Word for word, reproduce every line of the data below.

Top of Task data

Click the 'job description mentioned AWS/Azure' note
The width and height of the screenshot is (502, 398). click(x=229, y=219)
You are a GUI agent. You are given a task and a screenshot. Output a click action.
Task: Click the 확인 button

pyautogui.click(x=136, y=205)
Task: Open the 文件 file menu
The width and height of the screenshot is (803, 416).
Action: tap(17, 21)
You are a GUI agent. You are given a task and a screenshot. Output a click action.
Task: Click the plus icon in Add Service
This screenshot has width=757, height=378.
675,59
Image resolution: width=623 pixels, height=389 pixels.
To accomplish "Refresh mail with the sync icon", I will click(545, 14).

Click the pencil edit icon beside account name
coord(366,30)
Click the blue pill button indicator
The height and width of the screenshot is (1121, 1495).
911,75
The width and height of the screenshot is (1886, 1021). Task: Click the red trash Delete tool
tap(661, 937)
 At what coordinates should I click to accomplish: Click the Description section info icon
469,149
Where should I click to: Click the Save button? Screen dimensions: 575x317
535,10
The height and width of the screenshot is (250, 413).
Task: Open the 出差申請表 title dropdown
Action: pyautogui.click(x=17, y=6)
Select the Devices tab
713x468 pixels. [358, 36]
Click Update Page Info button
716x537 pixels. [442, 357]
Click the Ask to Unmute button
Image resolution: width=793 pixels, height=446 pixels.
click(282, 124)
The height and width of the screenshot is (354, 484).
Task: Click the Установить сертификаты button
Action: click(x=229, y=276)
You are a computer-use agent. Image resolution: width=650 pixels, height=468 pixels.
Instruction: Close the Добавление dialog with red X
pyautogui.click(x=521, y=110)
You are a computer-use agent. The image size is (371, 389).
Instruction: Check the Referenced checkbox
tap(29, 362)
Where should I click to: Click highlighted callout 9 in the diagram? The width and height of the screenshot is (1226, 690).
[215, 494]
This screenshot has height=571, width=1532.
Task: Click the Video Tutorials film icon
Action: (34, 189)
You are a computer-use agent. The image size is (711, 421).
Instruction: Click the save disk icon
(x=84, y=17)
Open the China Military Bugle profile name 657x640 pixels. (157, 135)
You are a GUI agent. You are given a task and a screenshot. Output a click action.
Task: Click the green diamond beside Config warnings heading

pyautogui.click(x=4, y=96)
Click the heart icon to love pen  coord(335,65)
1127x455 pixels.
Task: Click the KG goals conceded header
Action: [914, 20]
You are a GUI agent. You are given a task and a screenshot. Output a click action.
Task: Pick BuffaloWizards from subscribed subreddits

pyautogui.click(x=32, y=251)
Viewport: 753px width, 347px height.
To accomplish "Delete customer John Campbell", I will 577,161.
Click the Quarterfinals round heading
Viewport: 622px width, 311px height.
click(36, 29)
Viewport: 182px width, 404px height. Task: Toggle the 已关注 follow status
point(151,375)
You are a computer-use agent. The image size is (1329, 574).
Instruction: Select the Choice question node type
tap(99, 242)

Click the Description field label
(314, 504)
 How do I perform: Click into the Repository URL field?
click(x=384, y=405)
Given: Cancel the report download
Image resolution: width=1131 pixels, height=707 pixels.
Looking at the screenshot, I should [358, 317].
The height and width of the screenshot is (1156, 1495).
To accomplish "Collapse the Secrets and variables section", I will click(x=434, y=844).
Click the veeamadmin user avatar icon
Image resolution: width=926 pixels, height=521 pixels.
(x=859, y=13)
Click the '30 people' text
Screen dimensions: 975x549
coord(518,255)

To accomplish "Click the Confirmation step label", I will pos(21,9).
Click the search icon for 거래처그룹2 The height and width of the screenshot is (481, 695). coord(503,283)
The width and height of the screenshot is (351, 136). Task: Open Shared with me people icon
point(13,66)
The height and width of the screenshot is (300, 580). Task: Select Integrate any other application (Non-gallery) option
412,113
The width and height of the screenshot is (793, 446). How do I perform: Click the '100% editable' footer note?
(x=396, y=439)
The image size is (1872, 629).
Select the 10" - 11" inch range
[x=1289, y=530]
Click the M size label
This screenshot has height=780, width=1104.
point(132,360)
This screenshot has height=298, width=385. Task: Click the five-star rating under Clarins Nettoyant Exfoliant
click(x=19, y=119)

Bottom of Task data

Response to the task:
Click the 'job description mentioned AWS/Azure' note
The width and height of the screenshot is (502, 398). click(x=229, y=219)
You are a GUI agent. You are given a task and a screenshot. Output a click action.
Task: Click the 확인 button

pyautogui.click(x=136, y=205)
Task: Open the 文件 file menu
The width and height of the screenshot is (803, 416).
Action: tap(17, 21)
You are a GUI agent. You are given a task and a screenshot. Output a click action.
Task: Click the plus icon in Add Service
This screenshot has width=757, height=378.
675,59
Image resolution: width=623 pixels, height=389 pixels.
To accomplish "Refresh mail with the sync icon", I will click(545, 14).

Click the pencil edit icon beside account name
coord(366,30)
Click the blue pill button indicator
The height and width of the screenshot is (1121, 1495).
911,75
The width and height of the screenshot is (1886, 1021). Task: Click the red trash Delete tool
tap(661, 937)
 At what coordinates should I click to accomplish: Click the Description section info icon
469,149
Where should I click to: Click the Save button? Screen dimensions: 575x317
535,10
The height and width of the screenshot is (250, 413).
Task: Open the 出差申請表 title dropdown
Action: pyautogui.click(x=17, y=6)
Select the Devices tab
713x468 pixels. [358, 36]
Click Update Page Info button
716x537 pixels. [442, 357]
Click the Ask to Unmute button
Image resolution: width=793 pixels, height=446 pixels.
click(282, 124)
The height and width of the screenshot is (354, 484).
Task: Click the Установить сертификаты button
Action: click(x=229, y=276)
You are a computer-use agent. Image resolution: width=650 pixels, height=468 pixels.
Instruction: Close the Добавление dialog with red X
pyautogui.click(x=521, y=110)
You are a computer-use agent. The image size is (371, 389).
Instruction: Check the Referenced checkbox
tap(29, 362)
Where should I click to: Click highlighted callout 9 in the diagram? The width and height of the screenshot is (1226, 690).
[215, 494]
This screenshot has height=571, width=1532.
Task: Click the Video Tutorials film icon
Action: (34, 189)
You are a computer-use agent. The image size is (711, 421).
Instruction: Click the save disk icon
(x=84, y=17)
Open the China Military Bugle profile name 657x640 pixels. (157, 135)
You are a GUI agent. You are given a task and a screenshot. Output a click action.
Task: Click the green diamond beside Config warnings heading

pyautogui.click(x=4, y=96)
Click the heart icon to love pen  coord(335,65)
1127x455 pixels.
Task: Click the KG goals conceded header
Action: [914, 20]
You are a GUI agent. You are given a task and a screenshot. Output a click action.
Task: Pick BuffaloWizards from subscribed subreddits

pyautogui.click(x=32, y=251)
Viewport: 753px width, 347px height.
To accomplish "Delete customer John Campbell", I will 577,161.
Click the Quarterfinals round heading
Viewport: 622px width, 311px height.
click(36, 29)
Viewport: 182px width, 404px height. Task: Toggle the 已关注 follow status
point(151,375)
You are a computer-use agent. The image size is (1329, 574).
Instruction: Select the Choice question node type
tap(99, 242)

Click the Description field label
(314, 504)
 How do I perform: Click into the Repository URL field?
click(x=384, y=405)
Given: Cancel the report download
Image resolution: width=1131 pixels, height=707 pixels.
Looking at the screenshot, I should [358, 317].
The height and width of the screenshot is (1156, 1495).
To accomplish "Collapse the Secrets and variables section", I will click(x=434, y=844).
Click the veeamadmin user avatar icon
Image resolution: width=926 pixels, height=521 pixels.
(x=859, y=13)
Click the '30 people' text
Screen dimensions: 975x549
coord(518,255)

To accomplish "Click the Confirmation step label", I will pos(21,9).
Click the search icon for 거래처그룹2 The height and width of the screenshot is (481, 695). coord(503,283)
The width and height of the screenshot is (351, 136). Task: Open Shared with me people icon
point(13,66)
The height and width of the screenshot is (300, 580). Task: Select Integrate any other application (Non-gallery) option
412,113
The width and height of the screenshot is (793, 446). How do I perform: Click the '100% editable' footer note?
(x=396, y=439)
The image size is (1872, 629).
Select the 10" - 11" inch range
[x=1289, y=530]
Click the M size label
This screenshot has height=780, width=1104.
point(132,360)
This screenshot has height=298, width=385. Task: Click the five-star rating under Clarins Nettoyant Exfoliant
click(x=19, y=119)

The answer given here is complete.